TASK INSTRUCTIONS
All that should be output is the block of lines below from the line with "1512x806 pixels." to the line with "Open the Opinions", both included, exactly as written.
• • •
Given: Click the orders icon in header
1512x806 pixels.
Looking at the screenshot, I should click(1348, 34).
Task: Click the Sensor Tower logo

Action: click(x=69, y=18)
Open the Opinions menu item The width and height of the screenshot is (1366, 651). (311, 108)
• • •
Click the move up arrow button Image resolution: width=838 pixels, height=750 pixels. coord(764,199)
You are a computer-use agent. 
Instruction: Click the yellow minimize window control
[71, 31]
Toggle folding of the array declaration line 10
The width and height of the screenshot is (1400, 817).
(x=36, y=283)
• • •
ANSWER AREA
1512x806 pixels.
Looking at the screenshot, I should click(1348, 34).
Task: Click the Sensor Tower logo

Action: click(x=69, y=18)
Open the Opinions menu item The width and height of the screenshot is (1366, 651). (311, 108)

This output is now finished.